Straits of Fortune - Anthony Gagliano [63]
Then the doorbell rang.
I turned around. Susan was standing in the doorway to the kitchen.
“Are you expecting someone?” I asked.
“Not at this hour,” she said, frowning.
She swept past me and opened the peephole. “Who is it?” she demanded. By that time I was standing beside the door with my back against the wall.
“Susan Andrews? Agent Hackbart, FBI. Please, this will only take a moment.”
Susan glanced at me angrily. All I could do was shrug my shoulders.
“FBI?” Susan said. “What is it you want?”
“Please, Miss Andrews. It won’t take long.”
She glanced again at me. “I’ve got company,” she said to the door. “Come back tomorrow.”
I gave her the thumbs-up, but the hand it was attached to was trembling again.
The voice on the other side of the door sounded very solemn and full of foreboding. “We’re not going away, Miss Andrews. We’ll stay here all night if we have to. Let us in and we’ll be gone in twenty minutes.”
“Tell him to hold on,” I whispered.
Susan leaned closer. “What are you going to do?”
“Hide the gun. Tell them to wait.”
I ran back into the bedroom and stuffed the gun under one of the pillows on the bed. Then I came back into the living room, sat myself down on the sofa, crossed my legs, and tried to look like Cary Grant, as Cal had once suggested. We were six stories up, and I couldn’t fly. The only thing I could do was look nonchalant and hope that they didn’t recognize me. It was impossible to say what the odds of that were. I nodded at Susan, and she opened the door. My heart was doing its best to nail my back to the sofa.
The door swung in as Susan stepped back, and I was looking at three men in three dark suits. Three pairs of eyes found me at the same moment, froze for an instant, then fanned the room before returning to me. I sensed confusion and even disappointment, but there was no recognition in the way they looked at me. Even so, it was a moment before they took their eyes from mine, and all the while I sat there with my leg crossed over my knee with my arm extended along the back of the couch. I waited until they holstered their guns before I moved, and then it was only to sit forward with both feet on the floor.
“What’s this about?” Susan asked. “Don’t you know what time it is?”
Two of them were rookies, both in their late twenties. One was black, and one was white, but the academy at Quantico had somehow made them into twins. I wasn’t worried about either of them, but the older man in the middle was something else. He was about fifty, the shortest of the three, and the first thing you would think when you saw him was that he was a cop.

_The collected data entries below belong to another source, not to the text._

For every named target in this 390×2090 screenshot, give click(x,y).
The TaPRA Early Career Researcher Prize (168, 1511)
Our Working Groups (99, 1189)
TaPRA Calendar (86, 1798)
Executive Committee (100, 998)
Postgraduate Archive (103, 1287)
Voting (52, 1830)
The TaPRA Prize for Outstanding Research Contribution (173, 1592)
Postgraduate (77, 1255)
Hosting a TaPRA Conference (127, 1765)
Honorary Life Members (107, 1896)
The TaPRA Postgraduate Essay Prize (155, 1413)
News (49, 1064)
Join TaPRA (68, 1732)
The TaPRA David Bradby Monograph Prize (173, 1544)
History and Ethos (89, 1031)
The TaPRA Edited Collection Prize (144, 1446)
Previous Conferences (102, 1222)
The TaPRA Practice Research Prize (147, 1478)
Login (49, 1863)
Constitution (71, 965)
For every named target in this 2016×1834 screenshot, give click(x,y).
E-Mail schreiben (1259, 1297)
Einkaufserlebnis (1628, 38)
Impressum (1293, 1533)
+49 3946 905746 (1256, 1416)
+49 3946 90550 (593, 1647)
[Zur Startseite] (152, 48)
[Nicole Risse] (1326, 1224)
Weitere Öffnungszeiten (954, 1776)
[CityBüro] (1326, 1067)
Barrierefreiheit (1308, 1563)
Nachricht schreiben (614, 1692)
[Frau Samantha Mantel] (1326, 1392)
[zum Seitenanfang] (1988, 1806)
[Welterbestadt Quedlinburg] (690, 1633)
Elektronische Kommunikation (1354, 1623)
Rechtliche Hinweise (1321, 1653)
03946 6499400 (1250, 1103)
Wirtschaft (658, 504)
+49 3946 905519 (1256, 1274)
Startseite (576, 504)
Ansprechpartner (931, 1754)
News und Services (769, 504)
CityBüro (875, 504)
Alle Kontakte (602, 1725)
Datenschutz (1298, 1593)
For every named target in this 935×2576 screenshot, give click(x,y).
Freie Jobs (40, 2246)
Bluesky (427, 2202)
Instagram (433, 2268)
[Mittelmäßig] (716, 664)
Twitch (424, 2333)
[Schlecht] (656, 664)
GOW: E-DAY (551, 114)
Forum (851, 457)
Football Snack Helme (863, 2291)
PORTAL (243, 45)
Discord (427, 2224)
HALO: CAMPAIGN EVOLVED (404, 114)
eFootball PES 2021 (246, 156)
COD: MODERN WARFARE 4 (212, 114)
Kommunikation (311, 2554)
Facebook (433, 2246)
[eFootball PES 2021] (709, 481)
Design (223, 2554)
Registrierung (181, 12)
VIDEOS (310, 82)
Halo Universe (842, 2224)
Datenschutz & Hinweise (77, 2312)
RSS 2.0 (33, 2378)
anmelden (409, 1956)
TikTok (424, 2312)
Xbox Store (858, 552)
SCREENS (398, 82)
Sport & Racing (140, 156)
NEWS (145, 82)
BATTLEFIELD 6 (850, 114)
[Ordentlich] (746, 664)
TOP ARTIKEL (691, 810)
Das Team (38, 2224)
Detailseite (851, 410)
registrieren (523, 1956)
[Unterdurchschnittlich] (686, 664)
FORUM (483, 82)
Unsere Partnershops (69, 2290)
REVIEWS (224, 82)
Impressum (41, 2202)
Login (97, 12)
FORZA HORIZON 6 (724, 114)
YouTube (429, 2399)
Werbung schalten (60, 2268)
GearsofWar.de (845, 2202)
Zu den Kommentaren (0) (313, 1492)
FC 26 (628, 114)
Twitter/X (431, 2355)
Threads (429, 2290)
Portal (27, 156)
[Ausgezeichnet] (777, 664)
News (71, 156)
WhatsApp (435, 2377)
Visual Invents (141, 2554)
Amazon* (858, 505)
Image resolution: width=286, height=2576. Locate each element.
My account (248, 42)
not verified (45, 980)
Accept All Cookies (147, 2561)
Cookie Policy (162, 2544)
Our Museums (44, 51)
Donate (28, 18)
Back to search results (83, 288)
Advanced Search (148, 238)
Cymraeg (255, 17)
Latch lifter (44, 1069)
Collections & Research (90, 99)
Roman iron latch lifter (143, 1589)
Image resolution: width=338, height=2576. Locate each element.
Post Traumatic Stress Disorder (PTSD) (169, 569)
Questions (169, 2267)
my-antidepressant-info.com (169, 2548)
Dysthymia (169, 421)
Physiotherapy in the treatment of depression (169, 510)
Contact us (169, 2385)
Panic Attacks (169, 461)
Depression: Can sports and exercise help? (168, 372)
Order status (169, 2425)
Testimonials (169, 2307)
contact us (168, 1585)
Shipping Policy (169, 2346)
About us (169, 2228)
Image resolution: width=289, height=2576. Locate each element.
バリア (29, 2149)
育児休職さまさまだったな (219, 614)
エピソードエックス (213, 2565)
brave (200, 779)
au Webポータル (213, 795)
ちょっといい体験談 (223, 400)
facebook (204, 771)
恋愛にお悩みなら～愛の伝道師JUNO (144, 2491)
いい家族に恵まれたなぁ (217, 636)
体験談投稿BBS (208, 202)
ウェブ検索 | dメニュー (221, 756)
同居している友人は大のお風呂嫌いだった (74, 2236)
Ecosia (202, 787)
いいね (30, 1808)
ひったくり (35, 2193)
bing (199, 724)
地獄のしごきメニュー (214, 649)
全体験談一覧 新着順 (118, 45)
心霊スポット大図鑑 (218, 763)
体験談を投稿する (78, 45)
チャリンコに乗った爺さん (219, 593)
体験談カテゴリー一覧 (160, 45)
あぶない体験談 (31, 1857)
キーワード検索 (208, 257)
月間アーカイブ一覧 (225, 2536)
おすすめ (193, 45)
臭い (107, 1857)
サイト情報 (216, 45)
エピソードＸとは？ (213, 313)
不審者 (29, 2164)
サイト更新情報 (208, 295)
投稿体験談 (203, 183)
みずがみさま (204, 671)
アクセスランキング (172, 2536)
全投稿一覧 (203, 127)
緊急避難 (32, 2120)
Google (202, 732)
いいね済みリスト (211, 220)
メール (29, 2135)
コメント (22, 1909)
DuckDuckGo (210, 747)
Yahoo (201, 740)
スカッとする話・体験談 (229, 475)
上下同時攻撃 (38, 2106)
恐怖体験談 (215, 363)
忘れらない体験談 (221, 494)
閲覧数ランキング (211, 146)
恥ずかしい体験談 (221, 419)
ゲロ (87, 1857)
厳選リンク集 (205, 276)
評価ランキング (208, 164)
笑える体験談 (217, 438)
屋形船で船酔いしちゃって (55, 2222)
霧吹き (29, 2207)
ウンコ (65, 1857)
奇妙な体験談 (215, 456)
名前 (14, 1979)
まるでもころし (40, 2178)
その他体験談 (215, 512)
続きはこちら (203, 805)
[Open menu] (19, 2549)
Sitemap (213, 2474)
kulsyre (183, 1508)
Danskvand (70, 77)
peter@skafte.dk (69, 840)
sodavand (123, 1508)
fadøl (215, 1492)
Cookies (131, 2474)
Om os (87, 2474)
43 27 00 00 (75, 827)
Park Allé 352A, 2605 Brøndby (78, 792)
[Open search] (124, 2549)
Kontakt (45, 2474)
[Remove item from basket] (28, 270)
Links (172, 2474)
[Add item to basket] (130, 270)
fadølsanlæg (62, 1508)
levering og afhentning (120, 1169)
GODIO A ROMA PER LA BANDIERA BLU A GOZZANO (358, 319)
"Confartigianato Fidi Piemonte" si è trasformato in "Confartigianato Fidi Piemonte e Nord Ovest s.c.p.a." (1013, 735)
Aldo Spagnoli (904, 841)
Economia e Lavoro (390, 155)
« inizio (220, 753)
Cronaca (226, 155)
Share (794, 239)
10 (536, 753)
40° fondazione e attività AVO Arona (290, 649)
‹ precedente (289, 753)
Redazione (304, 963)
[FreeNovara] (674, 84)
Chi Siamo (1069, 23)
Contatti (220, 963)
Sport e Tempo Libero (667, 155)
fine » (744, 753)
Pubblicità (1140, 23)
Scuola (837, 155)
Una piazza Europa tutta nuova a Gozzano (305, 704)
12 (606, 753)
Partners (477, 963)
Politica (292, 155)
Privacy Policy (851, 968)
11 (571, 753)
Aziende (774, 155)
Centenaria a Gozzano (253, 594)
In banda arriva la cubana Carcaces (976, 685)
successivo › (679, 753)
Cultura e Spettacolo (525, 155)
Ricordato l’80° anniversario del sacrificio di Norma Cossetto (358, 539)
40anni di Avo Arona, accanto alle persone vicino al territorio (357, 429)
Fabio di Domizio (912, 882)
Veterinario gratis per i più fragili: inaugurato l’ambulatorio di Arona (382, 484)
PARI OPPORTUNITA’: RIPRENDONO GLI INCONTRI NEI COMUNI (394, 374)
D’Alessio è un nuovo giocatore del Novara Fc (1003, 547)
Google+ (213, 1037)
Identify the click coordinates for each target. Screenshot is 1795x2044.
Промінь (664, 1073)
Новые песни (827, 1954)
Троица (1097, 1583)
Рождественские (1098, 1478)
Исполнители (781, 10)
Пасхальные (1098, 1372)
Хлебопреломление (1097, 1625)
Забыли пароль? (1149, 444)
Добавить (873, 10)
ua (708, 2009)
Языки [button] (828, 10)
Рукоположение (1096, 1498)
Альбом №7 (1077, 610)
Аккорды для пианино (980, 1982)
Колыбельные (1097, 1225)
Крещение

He had the permanent tan and seared-looking skin of a sailor in the tropics, or maybe of a tennis nut who plays long sets in the middle of the day. His brown hair was fading to gray, and he had a slight stoop, as though he’d spent a lifetime looking under things. It was his eyes, however, that gave him away, and he knew how to use them. He was using them on me now, gauging my reaction to his scrutiny. I had seen a lot of eyes like that when I was on the force in New York, especially among the homicide detectives. They were the kind of eyes that would remember you.
“I’m sorry, Miss Andrews,” he said, “but this is important.”
“In that case let me see some ID, gentlemen.”
Hackbart glanced at me, but nothing in his eyes registered recognition. I met his gaze and held it, the way you do when you’ve got nothing to hide. The three of them fished out their wallets, but I knew they were legit. Susan was just buying time.
Susan studied their badges. Hackbart smiled at me. It was the phoniest smile I had ever seen. “I see you have a guest after all,” Hackbart said.
I stood up as they approached me, and I shook hands with all of them. It was clear that they didn’t know quite what to make of me. Hackbart was still doing his staring routine, trying to see if I had any reason to be nervous. I smiled back at him.